The problem: While reading through the material below, copy each line that holds the word "computer".

*** Opening of Extracted information ***

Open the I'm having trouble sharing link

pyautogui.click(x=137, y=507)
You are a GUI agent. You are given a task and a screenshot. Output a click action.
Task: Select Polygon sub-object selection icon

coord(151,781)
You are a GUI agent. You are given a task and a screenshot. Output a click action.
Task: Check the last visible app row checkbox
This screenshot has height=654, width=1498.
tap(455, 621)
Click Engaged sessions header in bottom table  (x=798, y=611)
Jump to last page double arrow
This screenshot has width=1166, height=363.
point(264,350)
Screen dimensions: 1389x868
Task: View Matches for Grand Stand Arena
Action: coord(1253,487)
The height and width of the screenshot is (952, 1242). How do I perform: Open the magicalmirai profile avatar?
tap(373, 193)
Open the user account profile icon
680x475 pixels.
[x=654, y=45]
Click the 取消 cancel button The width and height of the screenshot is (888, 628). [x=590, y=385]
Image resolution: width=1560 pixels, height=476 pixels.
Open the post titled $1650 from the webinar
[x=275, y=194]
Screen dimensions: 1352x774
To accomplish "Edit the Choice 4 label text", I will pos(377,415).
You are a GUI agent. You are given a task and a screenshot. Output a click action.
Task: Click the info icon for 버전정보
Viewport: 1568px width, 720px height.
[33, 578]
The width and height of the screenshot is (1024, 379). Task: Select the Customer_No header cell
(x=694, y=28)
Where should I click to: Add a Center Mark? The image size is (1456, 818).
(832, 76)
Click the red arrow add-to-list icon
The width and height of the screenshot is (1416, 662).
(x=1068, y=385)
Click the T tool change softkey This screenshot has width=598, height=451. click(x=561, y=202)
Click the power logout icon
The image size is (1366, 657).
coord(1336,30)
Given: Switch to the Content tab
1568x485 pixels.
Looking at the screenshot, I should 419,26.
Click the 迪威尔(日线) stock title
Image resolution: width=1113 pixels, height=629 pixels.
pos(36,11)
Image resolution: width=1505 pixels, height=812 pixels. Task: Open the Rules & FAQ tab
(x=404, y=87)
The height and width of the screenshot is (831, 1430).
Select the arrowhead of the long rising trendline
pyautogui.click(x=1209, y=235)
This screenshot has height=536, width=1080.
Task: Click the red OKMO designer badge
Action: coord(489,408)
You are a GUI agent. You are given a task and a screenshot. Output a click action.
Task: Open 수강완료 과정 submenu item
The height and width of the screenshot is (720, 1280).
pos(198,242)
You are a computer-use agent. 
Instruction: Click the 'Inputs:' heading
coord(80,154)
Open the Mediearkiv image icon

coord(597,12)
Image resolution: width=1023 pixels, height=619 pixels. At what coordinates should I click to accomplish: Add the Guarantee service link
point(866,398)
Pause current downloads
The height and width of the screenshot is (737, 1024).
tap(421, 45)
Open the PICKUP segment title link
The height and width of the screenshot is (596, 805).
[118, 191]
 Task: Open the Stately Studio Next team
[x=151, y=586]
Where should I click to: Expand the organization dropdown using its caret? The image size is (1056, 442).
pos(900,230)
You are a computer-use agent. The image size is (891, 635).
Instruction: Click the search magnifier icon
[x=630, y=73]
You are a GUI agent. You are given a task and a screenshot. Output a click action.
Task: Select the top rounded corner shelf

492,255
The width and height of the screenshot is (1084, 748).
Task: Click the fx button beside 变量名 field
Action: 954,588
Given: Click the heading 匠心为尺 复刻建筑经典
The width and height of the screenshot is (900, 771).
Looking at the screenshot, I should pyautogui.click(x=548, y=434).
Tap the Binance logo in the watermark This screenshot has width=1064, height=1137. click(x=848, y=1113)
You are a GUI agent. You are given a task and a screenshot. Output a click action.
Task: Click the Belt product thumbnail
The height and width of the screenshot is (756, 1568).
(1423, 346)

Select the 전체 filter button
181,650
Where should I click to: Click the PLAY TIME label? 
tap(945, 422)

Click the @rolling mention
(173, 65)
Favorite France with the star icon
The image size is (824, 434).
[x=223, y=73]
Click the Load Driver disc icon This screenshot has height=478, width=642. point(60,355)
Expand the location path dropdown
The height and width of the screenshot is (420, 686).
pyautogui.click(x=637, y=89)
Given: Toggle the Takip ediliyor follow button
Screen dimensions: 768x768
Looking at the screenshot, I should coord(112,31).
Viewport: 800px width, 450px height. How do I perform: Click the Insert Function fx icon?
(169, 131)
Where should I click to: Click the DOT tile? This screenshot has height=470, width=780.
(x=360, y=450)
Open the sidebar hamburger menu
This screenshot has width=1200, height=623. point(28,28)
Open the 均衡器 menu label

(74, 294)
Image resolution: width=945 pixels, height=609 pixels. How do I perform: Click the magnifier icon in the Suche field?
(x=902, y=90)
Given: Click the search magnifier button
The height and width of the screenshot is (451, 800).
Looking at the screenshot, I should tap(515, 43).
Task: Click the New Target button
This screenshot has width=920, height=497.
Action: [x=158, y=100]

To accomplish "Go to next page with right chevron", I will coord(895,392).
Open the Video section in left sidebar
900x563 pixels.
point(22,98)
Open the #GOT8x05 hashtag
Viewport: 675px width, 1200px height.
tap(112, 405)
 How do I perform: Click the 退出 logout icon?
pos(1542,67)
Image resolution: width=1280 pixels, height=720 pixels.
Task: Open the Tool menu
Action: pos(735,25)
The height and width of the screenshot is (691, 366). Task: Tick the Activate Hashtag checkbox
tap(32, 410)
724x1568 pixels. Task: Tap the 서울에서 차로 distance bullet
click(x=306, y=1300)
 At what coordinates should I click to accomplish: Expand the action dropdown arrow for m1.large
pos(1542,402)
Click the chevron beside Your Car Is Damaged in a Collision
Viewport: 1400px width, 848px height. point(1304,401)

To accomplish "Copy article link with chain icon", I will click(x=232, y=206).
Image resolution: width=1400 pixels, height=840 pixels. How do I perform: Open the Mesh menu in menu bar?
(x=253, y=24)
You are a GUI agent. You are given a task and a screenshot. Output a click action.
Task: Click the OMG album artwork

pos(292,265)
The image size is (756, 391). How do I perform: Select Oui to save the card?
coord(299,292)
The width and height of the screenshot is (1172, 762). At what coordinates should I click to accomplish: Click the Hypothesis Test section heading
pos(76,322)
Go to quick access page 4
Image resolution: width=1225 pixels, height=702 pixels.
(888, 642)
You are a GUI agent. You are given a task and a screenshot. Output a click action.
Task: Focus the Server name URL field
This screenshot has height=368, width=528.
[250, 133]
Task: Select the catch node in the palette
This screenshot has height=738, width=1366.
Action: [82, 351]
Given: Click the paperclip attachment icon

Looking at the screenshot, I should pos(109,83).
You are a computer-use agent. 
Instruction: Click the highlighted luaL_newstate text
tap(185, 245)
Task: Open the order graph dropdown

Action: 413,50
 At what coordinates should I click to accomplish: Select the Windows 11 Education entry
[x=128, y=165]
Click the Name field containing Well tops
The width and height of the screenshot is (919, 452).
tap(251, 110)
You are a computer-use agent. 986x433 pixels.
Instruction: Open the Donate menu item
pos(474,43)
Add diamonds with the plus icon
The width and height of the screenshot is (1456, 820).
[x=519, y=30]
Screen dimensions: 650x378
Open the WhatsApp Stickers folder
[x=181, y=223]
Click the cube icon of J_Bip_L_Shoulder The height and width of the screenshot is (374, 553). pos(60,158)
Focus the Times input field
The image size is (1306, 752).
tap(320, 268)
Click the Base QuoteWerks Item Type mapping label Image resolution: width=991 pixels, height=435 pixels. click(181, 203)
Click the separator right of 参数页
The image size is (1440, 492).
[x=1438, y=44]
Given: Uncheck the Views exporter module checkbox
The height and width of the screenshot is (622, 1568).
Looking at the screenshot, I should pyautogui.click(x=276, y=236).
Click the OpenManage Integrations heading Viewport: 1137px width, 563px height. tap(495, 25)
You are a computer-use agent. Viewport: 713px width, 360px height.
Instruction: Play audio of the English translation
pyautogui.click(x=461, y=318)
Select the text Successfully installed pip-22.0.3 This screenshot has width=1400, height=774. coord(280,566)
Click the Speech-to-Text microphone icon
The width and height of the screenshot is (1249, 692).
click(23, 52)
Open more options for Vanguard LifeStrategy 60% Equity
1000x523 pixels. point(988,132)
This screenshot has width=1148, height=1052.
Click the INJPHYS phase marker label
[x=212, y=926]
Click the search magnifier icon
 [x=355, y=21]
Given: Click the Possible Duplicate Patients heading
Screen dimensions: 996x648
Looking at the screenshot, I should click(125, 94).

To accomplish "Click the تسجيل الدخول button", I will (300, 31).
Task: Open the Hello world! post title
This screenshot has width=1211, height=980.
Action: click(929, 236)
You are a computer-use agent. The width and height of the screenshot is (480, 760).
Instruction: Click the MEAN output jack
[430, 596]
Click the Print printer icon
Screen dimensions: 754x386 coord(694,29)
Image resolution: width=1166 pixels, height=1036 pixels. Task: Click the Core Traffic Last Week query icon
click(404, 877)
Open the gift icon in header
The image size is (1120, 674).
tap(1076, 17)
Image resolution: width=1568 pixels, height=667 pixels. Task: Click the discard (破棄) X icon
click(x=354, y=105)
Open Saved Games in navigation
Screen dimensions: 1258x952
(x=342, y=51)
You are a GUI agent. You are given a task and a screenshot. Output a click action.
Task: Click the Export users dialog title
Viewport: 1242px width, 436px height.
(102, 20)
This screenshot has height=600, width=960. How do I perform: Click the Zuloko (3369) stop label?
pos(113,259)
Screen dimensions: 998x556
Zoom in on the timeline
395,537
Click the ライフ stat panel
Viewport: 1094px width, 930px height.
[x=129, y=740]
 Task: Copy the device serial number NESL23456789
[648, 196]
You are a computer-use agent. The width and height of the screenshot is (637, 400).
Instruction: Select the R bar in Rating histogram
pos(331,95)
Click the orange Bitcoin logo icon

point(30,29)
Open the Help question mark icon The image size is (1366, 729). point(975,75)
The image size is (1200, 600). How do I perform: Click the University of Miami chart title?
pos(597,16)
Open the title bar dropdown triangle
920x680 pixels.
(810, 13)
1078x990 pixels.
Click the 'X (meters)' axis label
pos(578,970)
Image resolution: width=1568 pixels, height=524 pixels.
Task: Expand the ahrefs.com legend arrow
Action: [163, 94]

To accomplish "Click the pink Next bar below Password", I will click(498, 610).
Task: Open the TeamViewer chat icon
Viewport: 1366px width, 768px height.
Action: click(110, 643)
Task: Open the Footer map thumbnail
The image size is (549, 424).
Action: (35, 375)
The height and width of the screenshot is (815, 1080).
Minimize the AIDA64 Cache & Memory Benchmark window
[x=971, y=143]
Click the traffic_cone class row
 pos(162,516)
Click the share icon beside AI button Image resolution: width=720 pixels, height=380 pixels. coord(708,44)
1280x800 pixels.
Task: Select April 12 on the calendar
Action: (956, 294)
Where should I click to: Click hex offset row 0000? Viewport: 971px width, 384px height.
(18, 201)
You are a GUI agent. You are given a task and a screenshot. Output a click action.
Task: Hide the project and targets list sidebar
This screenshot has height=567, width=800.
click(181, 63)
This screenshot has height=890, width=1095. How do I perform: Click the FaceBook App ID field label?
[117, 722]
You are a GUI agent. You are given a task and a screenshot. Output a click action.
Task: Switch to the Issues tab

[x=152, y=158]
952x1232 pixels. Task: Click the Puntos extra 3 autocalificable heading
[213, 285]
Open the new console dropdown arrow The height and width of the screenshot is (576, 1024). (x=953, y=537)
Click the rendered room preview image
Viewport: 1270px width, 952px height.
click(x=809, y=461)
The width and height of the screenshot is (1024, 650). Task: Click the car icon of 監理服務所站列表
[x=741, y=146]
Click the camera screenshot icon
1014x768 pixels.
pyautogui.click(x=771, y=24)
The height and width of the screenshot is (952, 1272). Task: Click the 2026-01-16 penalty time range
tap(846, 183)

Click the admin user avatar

*** Close of Extracted information ***

Solution for this exercise:
You are a computer-use agent. 
You are a computer-use agent. The image size is (891, 635).
You are a computer-use agent. 
You are a computer-use agent. 986x433 pixels.
You are a computer-use agent. Viewport: 713px width, 360px height.
You are a computer-use agent. The width and height of the screenshot is (480, 760).
You are a computer-use agent. The width and height of the screenshot is (637, 400).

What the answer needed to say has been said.